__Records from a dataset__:

----------

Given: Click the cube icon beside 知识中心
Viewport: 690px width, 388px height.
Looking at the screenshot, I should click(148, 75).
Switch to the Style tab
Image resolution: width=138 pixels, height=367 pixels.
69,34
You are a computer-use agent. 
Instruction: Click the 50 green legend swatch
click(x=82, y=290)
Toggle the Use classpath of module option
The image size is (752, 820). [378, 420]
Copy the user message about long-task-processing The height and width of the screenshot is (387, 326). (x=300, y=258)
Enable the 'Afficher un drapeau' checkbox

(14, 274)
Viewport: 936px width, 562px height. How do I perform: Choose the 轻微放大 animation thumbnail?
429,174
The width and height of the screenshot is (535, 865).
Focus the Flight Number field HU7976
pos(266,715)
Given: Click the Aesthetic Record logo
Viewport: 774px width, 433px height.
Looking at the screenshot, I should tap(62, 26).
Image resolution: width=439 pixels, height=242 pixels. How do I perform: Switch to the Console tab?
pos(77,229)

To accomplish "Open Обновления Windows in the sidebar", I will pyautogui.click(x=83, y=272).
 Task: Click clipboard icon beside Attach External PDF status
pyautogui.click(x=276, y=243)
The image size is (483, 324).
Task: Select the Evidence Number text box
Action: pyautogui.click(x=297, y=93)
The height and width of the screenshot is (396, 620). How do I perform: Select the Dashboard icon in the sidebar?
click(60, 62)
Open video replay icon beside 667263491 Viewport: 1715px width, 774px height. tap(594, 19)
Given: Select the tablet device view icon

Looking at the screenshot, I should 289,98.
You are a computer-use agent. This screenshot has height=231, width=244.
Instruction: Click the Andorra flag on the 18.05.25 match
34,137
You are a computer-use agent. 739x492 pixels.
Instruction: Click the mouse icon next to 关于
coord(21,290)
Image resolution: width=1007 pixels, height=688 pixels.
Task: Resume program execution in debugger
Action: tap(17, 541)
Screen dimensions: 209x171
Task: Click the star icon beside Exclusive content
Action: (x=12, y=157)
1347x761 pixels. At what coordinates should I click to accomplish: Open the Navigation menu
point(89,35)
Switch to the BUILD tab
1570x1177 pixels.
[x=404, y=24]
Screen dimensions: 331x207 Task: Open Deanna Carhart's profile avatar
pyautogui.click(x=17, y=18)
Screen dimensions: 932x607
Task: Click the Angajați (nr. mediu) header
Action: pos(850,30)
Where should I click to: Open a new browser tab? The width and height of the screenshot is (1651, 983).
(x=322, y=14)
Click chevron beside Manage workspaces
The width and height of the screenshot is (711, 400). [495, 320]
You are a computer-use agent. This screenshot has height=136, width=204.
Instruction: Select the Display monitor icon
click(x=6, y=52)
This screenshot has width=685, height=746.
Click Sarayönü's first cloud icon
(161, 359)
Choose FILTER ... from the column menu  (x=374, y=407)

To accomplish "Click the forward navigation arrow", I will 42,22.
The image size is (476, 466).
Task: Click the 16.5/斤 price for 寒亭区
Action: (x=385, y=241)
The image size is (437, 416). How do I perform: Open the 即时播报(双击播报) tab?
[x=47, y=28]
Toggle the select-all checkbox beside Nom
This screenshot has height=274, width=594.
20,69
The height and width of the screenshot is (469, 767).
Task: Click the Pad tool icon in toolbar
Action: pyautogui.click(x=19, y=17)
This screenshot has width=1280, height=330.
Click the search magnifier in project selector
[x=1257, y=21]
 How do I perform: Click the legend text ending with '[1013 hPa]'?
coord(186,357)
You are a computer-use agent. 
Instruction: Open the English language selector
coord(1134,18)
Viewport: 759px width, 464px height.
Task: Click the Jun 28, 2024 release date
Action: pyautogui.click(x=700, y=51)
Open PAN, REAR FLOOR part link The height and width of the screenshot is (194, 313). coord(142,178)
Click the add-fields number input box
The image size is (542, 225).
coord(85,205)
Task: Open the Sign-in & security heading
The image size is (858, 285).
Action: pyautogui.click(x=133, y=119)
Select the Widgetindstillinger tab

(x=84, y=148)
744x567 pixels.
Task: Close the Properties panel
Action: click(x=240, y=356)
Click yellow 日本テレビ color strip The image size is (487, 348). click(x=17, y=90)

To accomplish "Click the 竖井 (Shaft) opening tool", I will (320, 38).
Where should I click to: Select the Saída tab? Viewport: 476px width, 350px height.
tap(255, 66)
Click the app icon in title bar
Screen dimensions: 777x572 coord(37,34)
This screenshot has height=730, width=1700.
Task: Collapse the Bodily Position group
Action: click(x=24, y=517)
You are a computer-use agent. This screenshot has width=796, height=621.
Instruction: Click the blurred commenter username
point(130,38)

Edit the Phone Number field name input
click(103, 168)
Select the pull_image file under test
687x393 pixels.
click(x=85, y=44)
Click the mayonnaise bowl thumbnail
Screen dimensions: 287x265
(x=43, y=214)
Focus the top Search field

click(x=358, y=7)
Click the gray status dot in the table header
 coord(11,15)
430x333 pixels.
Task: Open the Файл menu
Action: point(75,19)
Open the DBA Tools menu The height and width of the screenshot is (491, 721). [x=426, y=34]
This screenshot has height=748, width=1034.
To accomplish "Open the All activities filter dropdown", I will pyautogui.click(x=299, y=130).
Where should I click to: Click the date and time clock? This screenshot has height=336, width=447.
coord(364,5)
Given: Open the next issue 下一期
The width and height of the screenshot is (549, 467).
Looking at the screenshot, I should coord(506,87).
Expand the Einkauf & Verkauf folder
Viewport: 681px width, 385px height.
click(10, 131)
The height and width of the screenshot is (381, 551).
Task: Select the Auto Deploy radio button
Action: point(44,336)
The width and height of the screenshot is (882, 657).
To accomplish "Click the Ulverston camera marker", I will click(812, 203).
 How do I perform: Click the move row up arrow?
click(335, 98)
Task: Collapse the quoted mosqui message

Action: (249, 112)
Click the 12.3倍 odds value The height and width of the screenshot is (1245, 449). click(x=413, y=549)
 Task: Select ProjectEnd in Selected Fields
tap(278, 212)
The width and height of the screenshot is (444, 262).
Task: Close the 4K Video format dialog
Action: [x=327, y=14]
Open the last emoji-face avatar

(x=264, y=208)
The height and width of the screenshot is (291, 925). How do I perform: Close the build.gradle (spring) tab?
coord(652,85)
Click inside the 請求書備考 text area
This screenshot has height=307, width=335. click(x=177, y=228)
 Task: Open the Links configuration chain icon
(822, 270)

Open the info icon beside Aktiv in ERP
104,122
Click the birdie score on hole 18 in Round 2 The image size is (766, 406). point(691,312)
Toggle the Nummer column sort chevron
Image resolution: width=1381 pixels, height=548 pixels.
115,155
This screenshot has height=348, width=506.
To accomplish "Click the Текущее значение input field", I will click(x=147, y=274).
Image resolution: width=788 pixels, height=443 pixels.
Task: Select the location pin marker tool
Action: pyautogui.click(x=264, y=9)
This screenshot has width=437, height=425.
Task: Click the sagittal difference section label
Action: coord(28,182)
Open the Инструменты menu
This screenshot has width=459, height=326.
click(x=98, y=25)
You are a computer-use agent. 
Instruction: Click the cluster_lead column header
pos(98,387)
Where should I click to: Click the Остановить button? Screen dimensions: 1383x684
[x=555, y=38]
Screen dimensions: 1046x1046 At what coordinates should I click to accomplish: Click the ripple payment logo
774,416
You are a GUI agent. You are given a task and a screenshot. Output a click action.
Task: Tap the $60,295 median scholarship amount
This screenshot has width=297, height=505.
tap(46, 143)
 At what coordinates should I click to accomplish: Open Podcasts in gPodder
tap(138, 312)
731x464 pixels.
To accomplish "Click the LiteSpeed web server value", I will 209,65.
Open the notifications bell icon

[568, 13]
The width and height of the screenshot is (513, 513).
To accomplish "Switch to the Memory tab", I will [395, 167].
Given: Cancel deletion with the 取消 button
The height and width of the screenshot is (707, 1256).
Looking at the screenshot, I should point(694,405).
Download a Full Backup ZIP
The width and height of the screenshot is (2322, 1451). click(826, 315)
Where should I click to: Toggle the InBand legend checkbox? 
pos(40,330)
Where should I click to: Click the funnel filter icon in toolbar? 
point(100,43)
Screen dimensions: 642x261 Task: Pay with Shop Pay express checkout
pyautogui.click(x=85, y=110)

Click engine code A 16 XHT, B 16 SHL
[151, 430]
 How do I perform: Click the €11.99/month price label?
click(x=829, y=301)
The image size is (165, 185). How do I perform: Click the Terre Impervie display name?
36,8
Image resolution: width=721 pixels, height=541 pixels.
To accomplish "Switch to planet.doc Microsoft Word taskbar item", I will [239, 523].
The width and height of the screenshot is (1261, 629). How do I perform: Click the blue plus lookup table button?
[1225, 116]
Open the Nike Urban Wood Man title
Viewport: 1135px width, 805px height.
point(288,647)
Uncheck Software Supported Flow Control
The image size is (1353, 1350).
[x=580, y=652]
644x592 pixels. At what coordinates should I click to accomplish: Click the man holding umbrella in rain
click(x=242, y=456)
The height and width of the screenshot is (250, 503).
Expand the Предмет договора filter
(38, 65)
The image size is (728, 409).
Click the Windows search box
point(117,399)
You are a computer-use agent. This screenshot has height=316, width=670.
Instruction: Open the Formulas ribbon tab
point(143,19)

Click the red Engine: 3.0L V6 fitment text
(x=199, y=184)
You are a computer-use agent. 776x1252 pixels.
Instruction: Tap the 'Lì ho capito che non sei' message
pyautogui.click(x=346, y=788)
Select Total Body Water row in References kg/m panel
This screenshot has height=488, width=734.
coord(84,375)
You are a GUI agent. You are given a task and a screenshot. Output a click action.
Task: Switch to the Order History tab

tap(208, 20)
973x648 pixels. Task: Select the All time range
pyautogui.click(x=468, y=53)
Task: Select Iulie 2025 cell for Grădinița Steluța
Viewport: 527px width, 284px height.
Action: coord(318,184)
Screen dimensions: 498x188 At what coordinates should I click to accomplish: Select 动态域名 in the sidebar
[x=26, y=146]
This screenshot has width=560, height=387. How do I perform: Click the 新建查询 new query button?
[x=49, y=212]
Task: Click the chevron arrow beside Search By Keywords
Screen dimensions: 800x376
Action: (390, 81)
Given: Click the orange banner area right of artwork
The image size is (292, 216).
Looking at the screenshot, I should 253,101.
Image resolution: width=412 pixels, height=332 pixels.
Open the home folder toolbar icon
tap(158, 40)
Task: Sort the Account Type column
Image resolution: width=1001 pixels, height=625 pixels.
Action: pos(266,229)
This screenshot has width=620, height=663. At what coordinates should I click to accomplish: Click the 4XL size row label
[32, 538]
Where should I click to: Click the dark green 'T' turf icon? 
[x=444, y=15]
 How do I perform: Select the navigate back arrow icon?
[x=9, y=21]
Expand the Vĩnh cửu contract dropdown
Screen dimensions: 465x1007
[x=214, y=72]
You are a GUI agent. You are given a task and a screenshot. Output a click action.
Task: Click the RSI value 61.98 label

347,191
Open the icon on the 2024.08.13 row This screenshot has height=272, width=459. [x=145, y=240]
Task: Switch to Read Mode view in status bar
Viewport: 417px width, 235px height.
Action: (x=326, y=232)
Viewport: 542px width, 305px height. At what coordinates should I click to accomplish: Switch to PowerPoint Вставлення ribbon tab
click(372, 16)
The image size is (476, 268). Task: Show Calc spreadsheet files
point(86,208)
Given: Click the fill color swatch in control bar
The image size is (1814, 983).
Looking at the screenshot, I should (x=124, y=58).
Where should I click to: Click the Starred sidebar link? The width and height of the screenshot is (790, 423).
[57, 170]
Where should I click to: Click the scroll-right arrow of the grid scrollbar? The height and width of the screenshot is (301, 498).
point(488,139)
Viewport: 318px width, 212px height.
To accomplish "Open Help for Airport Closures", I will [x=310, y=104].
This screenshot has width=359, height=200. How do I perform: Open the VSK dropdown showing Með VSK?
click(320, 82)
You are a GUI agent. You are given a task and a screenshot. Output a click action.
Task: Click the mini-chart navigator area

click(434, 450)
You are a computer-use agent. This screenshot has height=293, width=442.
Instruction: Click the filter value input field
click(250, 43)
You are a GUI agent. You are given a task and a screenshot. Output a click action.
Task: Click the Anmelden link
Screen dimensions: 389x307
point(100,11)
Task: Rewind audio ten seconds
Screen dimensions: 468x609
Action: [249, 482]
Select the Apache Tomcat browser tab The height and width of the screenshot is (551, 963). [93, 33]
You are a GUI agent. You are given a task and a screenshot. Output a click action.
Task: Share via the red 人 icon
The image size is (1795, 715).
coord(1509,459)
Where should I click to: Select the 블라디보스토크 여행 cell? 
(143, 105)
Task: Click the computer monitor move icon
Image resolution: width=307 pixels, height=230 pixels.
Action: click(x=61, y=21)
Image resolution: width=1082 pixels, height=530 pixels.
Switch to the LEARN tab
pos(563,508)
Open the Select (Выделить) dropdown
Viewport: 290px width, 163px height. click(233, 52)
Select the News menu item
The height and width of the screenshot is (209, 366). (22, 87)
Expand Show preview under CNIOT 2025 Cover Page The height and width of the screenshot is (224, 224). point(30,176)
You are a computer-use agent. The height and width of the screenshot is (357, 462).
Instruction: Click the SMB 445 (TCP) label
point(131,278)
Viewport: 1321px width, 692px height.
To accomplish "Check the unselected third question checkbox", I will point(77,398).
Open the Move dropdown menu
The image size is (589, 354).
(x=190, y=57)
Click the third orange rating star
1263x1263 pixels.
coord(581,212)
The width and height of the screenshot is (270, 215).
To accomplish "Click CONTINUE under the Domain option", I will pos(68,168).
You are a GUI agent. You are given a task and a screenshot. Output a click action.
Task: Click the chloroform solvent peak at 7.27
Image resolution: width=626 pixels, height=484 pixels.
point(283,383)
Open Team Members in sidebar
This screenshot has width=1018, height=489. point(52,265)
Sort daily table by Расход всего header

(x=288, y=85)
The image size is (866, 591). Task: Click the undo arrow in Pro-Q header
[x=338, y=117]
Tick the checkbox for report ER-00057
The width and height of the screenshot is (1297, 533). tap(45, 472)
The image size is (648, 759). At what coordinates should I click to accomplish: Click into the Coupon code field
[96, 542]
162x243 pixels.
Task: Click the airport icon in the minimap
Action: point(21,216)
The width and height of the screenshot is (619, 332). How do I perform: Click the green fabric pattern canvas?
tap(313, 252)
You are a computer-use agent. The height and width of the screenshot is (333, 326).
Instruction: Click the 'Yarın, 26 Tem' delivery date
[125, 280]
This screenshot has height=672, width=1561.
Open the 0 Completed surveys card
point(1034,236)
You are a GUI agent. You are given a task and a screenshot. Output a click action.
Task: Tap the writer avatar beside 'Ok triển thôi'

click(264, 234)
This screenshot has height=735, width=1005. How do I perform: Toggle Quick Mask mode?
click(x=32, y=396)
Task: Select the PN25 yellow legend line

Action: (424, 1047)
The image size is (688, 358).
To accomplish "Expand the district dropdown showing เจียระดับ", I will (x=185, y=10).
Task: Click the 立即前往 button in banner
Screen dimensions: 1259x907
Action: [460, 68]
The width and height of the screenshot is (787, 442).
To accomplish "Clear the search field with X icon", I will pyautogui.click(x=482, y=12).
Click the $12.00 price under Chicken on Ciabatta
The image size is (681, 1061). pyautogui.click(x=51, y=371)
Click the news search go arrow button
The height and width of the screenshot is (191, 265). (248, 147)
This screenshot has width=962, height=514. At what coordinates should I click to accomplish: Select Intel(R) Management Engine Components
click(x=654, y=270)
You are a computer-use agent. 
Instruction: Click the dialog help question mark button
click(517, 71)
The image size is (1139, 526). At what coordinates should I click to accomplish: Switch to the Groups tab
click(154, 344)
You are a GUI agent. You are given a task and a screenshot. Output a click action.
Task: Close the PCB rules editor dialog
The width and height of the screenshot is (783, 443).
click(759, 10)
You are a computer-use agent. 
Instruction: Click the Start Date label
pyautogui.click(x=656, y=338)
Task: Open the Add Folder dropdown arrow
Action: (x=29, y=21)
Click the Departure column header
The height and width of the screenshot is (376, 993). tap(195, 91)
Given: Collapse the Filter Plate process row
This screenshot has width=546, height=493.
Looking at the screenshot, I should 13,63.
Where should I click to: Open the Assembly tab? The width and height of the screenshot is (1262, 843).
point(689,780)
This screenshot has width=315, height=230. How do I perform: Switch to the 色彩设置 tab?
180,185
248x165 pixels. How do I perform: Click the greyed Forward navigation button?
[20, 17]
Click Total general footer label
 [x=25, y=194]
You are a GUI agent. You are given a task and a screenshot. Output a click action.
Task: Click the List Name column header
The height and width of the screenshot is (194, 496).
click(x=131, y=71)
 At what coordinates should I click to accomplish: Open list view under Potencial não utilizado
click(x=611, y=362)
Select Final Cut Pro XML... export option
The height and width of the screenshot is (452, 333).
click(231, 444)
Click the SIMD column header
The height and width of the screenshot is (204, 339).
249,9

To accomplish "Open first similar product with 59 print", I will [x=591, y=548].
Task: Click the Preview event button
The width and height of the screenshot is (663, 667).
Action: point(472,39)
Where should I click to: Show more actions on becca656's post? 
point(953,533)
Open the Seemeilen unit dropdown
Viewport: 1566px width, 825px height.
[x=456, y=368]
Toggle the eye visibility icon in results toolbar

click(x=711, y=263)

----------

__PROBLEM DESCRIPTION__: Using the records above, restate word for word the lines from the one with "The width and height of the screenshot is (549, 467)." through the one with "Expand the Einkauf & Verkauf folder", both included.

__ANSWER SECTION__:
The width and height of the screenshot is (549, 467).
Looking at the screenshot, I should coord(506,87).
Expand the Einkauf & Verkauf folder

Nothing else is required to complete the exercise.